**PROBLEM DESCRIPTION**
Could you pick up the article on the Stroudwater Canal and carry it on from its final sentence?

Site icon Ars Notoria

Stroudwater Magic

Nutshell Bridge

Everyday natural wonders.

By Paul Halas

ON THE TOWPATH of the Stroudwater Canal a curious woman stopped and asked what I was staring at so intently. Across the water from us, perched on a twig, scanning the shallow water margin for tiddlers and tadpoles, was a kingfisher. Suddenly aware of our presence it flew off, a flash of blue, quickly disappearing upstream. The woman was amazed. She explained she had walked along the canal for a number of years but that was the first time she had ever seen a kingfisher. It occurred to me that a great many people have little awareness of the wonderful habitat on their doorstep.

Look – and you will see.

The Stroudwater Canal, otherwise known as the Severn and Thames Canal, was completed in the late Eighteenth Century, and as the name illustrates formed a link between the country’s two main rivers. It was an impressive feat of engineering, involving what was at the time the longest ever canal tunnel, under the Cotswold escarpment, at a little over two miles in length. There were always issues with the water supply for the canal. Its lower sections were fed at its western end by the river Frome and in the east by the rivers Churn and Coln, but the main problem was at its summit stretch (which encompassed the tunnel), where the springs at Thames Head proved inadequate for the task – with much of the water seeping into the porous Cotswold rock. A number of ingenious pumping schemes were tried, with none really solving the problem satisfactorily.

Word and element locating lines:
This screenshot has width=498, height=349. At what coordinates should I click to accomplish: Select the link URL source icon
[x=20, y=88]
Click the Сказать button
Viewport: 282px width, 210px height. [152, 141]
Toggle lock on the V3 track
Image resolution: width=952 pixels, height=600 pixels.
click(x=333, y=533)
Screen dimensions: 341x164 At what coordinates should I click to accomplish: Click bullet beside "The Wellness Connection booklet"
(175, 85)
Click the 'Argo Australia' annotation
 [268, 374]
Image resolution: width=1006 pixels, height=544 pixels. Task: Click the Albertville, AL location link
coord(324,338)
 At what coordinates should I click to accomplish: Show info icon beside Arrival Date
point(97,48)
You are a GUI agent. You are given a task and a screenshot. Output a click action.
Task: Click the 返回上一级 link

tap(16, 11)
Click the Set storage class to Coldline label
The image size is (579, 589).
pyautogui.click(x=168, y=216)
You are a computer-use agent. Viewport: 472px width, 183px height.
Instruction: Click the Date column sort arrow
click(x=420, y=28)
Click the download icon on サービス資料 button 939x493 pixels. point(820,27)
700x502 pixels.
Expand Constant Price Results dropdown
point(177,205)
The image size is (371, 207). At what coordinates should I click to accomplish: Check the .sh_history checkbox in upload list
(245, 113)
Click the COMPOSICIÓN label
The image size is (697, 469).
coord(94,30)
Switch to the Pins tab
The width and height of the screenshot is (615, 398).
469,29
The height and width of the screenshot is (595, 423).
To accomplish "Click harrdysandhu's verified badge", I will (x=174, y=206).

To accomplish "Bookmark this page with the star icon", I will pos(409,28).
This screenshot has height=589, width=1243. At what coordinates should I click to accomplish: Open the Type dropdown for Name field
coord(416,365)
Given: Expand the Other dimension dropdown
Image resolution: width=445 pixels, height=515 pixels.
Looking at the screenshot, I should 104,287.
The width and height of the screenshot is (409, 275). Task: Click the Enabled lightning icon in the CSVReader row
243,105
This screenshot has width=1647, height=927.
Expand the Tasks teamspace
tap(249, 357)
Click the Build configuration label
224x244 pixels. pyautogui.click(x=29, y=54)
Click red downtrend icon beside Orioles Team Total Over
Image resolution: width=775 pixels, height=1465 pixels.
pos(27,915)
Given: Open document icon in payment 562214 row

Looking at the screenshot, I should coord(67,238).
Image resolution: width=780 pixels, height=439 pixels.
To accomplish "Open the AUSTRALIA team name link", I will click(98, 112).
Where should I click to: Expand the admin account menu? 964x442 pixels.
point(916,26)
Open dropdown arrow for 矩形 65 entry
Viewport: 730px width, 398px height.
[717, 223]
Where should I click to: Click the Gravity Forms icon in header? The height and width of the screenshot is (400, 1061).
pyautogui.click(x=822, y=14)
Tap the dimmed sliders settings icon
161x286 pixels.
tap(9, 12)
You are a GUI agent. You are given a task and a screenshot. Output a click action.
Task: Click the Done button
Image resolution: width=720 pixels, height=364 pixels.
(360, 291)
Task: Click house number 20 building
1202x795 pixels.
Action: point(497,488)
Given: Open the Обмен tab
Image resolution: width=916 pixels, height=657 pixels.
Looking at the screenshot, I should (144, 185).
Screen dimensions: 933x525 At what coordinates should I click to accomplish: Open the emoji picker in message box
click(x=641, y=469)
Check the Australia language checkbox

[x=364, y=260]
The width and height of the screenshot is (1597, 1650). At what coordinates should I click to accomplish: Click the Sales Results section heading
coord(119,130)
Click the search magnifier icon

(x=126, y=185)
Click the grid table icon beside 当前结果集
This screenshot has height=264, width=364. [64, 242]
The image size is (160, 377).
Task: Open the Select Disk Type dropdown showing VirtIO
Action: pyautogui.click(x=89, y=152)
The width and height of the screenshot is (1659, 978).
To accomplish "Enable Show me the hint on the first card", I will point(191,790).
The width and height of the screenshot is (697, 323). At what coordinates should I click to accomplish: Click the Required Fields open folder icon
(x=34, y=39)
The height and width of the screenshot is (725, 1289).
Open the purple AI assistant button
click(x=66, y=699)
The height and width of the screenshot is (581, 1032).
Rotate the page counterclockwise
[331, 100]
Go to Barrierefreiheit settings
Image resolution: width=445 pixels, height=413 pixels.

**FINAL RESULT**
The canal was never the success its designers and backers anticipated. As well as the problems with water supply, the River Severn at its western end was prey to unpredictable and often treacherous currents while the Thames to the east was difficult to navigate due to the narrow and bendy nature of the river’s upper reaches. The canal suffered a gradual decline, which was exacerbated by the spread of the railway network. The eastern section of the canal was closed in the 1920s and the rest of it abandoned by 1941. A couple rock-falls in the tunnel only served as a gratuitous coup-de-grace.

For some years now there has been an ambitious scheme to restore the canal – which deserves an entire article to itself. In short, however, the good folk at the Cotswold Canal Trust are working wonders to revive the waterway, with the backing of the Lottery Fund, Stroud District Council, the Canal and River Trust, Gloucestershire County Council and many other organisations. While to the east of the tunnel the task of restoration remains dauntingly vast – much of the old canal course has been obliterated – work to reconnect Brimscombe and Stroud with the Gloucester-Sharpness Canal at Saul Junction is well underway.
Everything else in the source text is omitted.